● Available records
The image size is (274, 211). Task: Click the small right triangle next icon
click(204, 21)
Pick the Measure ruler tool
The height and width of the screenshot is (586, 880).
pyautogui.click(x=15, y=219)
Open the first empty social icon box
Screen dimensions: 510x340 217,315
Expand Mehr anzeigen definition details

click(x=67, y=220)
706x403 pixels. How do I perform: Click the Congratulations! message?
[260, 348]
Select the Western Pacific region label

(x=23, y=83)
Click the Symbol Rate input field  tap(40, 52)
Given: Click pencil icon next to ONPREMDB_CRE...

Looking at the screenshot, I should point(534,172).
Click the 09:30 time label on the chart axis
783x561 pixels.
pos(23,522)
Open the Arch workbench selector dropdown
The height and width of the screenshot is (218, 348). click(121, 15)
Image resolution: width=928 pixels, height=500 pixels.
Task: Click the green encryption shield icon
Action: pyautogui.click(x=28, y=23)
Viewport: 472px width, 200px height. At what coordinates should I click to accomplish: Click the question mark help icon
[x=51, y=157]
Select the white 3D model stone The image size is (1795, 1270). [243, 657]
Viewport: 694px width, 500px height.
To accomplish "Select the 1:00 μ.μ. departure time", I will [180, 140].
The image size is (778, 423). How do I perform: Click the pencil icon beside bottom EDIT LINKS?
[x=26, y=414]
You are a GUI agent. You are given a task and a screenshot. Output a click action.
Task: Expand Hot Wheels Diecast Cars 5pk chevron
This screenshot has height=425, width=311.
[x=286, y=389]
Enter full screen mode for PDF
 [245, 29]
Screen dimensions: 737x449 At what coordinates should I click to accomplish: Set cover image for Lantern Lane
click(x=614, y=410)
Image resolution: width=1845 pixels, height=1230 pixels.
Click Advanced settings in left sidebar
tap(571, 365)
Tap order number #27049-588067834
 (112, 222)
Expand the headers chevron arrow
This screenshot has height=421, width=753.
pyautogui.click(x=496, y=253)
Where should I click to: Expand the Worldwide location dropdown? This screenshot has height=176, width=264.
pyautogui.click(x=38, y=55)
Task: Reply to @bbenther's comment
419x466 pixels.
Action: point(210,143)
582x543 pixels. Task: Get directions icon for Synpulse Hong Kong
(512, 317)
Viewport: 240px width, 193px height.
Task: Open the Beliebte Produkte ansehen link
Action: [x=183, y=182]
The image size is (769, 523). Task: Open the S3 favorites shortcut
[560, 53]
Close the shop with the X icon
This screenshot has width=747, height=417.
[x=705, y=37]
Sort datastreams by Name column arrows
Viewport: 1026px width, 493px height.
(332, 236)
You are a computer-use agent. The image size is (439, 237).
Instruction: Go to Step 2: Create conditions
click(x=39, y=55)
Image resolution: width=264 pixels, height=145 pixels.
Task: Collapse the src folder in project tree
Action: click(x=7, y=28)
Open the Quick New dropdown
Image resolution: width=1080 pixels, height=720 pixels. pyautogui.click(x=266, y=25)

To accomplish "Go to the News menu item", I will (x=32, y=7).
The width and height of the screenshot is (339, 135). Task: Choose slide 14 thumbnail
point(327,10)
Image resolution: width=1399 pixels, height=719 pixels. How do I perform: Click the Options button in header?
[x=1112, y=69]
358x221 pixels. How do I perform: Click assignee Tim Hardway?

● Problem details
Lines from the beginning of the data above through the line containing "Click the Symbol" are to be returned exactly, and no others.

● Response to this task
The image size is (274, 211). Task: Click the small right triangle next icon
click(204, 21)
Pick the Measure ruler tool
The height and width of the screenshot is (586, 880).
pyautogui.click(x=15, y=219)
Open the first empty social icon box
Screen dimensions: 510x340 217,315
Expand Mehr anzeigen definition details

click(x=67, y=220)
706x403 pixels. How do I perform: Click the Congratulations! message?
[260, 348]
Select the Western Pacific region label

(x=23, y=83)
Click the Symbol Rate input field  tap(40, 52)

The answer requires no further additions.